This tour is apparently a farewell lap for Mötley Crüe. Having special guest Alice Cooper along was a patently bad move, since his band outclasses the headliner in every possible way. It begins with the mix – Tommy Lee (a great rock drummer) is lumbered with a lifeless and dull drum sound, which for some reason has his floor toms about 500 per cent louder than absolutely anything else coming through the PA. It’s apparent that the Crüe’s signature gang-style chorus vocals are all pre-recorded, for every single song.
Occasionally Neil, bassist Nikki Sixx and guitarist Mick Mars neglect to even sing/mime along. Then Neil accidentally drops his microphone – not just onto the stage, but into the camera pit! When he is audible his lyrics are mangled into indecipherable, pre-linguistic yelps and squeals.
Eye candy helps distract from the sloppiness – a flame-throwing bass guitar here, a scantily clad dancer with her arse almost out there. To clarify, it’s dance of the strip club variety, not ballroom, lindy-hop or contemporary ballet. The Crüe also attempts (somewhat successfully) to ignite its audience by saying “fuck” as many times as possible.
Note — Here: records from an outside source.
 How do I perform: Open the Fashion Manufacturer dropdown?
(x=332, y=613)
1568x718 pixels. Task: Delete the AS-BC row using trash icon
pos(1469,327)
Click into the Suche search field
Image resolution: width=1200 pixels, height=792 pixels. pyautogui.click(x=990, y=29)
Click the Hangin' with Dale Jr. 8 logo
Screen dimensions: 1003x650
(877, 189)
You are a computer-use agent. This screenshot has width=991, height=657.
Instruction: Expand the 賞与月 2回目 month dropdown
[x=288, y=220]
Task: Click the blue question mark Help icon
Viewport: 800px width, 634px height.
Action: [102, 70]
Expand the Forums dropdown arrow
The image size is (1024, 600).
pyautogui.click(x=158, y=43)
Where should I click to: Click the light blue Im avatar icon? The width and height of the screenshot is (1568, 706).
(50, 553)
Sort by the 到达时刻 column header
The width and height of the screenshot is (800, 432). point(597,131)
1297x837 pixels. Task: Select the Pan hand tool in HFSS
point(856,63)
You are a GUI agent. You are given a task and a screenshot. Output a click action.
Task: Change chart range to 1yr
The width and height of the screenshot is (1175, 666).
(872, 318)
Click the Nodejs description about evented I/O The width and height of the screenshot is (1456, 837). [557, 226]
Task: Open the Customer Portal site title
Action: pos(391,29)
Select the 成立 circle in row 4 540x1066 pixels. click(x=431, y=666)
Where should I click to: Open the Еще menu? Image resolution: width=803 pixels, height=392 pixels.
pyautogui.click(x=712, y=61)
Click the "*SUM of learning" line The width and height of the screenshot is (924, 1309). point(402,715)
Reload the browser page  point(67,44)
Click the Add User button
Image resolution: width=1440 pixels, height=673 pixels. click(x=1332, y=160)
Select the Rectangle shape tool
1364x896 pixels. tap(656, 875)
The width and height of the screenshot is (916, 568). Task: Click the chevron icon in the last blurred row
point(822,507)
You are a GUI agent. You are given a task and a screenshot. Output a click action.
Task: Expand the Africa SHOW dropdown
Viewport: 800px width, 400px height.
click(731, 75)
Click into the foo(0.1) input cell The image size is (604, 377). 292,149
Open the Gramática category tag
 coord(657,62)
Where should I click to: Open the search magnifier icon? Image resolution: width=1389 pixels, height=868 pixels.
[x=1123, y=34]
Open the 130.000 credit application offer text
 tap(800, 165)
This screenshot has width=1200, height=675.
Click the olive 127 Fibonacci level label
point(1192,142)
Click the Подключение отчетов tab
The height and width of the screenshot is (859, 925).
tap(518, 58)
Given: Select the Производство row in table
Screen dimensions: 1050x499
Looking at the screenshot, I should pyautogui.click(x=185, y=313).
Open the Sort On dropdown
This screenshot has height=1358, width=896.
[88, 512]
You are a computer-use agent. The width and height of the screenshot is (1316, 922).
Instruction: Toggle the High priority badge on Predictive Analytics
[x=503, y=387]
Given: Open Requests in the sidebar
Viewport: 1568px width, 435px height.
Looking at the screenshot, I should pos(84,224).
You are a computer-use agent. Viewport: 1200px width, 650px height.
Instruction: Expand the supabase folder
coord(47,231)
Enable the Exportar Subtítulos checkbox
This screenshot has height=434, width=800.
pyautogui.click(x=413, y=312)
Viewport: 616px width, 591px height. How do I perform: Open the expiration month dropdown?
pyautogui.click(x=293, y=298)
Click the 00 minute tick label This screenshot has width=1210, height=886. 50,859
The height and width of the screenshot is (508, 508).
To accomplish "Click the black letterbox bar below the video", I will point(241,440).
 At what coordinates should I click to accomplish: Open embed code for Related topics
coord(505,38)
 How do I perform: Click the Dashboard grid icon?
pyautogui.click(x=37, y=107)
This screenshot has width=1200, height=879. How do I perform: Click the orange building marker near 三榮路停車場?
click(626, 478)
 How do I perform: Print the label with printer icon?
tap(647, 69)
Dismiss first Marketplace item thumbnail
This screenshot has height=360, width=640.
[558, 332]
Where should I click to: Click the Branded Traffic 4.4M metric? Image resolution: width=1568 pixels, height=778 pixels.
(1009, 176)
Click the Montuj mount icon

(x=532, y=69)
We get hits – Dr. Feelgood, Kickstart My Heart, Girls Girls Girls and their faithful cover of Smokin’ In the Boys Room. For reasons unclear they also completely molest the Sex Pistols’ Anarchy In The UK, after a short sermon about how great Zeppelin-brand ‘70s rock was. Seriously.
Yes – Tommy Lee does this insane bit he calls Crüecify where he drums along to a baffling rap-rock mash-up (with snippets of Jay-Z and commercial dance tracks) while he and his drum kit travel along a roller-coaster type contraption high above the audience. It spins him upside-down several times while more blinding pyrotechnics explode. It’s impressive and undoubtedly hideously expensive. But does this show-stealing spectacle indeed steal the show?
No way! It turns out Les Limpos was right all those years ago when he boasted of having seen Alice Cooper six times in a row. Even Cooper’s drummer was better. I walked out of the Entertainment Centre thinking, “Mötley whö?”